They bring out a new version each year, with different dial layout, colours, straps. You'll find pics of the 2009 version by searching for 2009 in previous threads. If I remember rightly, it is an all black, with yellow highlights for this years version.


----------



## sawyer

One question...my brake-disck shaped bezel on the T-Race has got some scratches. Real small ones and not too deep but they do shine when the struck by sun-light. Can it be polished to remove the scratches yet still have the brushed look? Or will the polishing affect the look? Anyone done this before? Or anyone from Tissot know about this? Thank you very much!


----------



## sawyer

No one?


----------



## sawyer

Anyone got some new pictures of T-Race?! In a couple of days I'm sending my away for polishing and after that...time for a photo-shooting!


----------



## Enoran

Have anyone wondered why isn't there a non-chrono version of the T-Race. I do know being positioned as a Sport/Racing watch, having chronograph functions will be more appropriate. However, that thought arises when I stopped by a local retailer and took a really good look at a couple of Tag F1.

IMO, I see the Tissot T-Race as an indirect competitor to Tag Heuer F1. While the F1 has the non-chronos, chronos and chrono-alarms, the T-Race is largely restriced to G10 and 7750 chrono(s).
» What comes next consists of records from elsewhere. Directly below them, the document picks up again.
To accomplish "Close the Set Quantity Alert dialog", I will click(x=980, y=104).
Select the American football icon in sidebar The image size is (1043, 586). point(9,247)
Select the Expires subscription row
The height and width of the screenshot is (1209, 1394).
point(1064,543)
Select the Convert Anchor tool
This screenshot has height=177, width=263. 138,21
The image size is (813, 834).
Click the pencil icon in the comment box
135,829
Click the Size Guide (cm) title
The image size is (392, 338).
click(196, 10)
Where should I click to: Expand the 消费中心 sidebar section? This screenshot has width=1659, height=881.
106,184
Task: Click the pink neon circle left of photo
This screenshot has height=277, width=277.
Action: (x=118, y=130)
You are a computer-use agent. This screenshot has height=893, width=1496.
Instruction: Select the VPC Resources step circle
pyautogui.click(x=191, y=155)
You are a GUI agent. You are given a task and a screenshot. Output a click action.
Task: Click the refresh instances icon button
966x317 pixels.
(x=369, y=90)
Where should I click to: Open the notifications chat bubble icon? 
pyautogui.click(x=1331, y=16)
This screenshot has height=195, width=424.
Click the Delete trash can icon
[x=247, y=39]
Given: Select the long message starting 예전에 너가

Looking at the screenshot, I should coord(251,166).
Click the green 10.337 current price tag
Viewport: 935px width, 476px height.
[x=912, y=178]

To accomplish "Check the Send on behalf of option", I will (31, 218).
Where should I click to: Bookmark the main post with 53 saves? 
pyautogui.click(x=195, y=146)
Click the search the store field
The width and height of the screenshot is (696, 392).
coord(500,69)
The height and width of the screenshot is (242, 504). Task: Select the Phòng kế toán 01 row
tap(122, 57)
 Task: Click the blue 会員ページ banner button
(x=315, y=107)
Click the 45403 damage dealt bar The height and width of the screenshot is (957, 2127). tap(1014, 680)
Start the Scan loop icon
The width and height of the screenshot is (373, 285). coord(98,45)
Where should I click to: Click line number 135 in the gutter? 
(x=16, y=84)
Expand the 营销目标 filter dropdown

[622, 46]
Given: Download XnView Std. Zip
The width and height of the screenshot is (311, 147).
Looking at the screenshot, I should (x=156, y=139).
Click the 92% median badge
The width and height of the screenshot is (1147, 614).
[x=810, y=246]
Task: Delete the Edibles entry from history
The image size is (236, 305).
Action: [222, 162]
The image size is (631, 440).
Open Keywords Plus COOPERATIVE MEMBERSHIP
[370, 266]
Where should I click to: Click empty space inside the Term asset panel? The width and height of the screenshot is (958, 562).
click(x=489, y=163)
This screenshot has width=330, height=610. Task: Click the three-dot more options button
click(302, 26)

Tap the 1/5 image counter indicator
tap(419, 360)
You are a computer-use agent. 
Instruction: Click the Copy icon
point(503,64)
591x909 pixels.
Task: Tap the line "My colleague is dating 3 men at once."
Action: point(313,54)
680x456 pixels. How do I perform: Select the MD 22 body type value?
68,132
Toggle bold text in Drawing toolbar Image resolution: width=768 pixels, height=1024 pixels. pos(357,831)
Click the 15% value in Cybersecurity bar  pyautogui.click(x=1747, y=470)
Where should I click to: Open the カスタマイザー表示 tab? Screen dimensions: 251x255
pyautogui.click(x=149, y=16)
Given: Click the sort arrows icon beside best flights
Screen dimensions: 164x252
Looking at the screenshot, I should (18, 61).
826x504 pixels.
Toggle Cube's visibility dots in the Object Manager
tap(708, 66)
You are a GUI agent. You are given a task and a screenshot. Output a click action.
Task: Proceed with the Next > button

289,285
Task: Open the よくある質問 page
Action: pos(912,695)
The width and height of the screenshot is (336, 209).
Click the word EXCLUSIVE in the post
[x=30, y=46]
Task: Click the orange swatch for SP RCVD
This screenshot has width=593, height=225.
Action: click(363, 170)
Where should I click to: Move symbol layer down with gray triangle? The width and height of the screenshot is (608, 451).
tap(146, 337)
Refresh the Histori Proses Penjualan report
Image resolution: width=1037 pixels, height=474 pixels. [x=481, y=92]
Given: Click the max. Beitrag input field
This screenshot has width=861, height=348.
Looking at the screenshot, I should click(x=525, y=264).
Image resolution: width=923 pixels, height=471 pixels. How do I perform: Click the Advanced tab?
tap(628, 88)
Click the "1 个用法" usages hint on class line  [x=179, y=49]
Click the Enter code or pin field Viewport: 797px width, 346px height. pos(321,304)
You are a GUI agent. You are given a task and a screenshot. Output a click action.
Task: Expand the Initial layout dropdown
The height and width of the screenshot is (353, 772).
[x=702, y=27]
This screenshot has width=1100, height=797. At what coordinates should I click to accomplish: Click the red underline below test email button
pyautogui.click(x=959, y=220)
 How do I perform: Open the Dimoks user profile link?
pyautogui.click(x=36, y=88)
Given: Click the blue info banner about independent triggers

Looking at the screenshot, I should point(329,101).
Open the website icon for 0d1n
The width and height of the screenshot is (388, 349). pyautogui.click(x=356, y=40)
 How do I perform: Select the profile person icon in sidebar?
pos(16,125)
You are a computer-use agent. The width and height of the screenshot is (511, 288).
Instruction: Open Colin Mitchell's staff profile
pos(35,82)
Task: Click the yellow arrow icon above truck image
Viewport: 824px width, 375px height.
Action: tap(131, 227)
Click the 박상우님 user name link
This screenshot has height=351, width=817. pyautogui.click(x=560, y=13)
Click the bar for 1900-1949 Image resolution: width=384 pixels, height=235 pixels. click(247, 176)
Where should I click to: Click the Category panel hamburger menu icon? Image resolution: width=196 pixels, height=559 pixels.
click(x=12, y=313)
Another point, though this may boil down to personal preferences is that even though Tissot are seen as affordables, the T-Race chronograph (Quartz or Auto) ain't exacly cheap. If there is a cheaper non-chrono version and one which retains that distinct styling of the T-Race, I will probably be one of the first to land one


----------



## sawyer

The "ain't cheep" price is because of multyple affiliations with motorsports(MotoGP, NASCAR, Indy trough Danica). Also you have quite solid materials on there. I've also taken a look at different TAG's which are double the price of the T-Race and they don't seem to use materials at least as durable as the Tissot in question. For example the bracelet look flimsy to me...


----------



## modyblu

I think that I'm getting that buy new watch fever again. I know what the cure is.


----------



## Enoran

sawyer said:


> The "ain't cheep" price is because of multyple affiliations with motorsports(MotoGP, NASCAR, Indy trough Danica). Also you have quite solid materials on there. I've also taken a look at different TAG's which are double the price of the T-Race and they don't seem to use materials at least as durable as the Tissot in question. For example the bracelet look flimsy to me...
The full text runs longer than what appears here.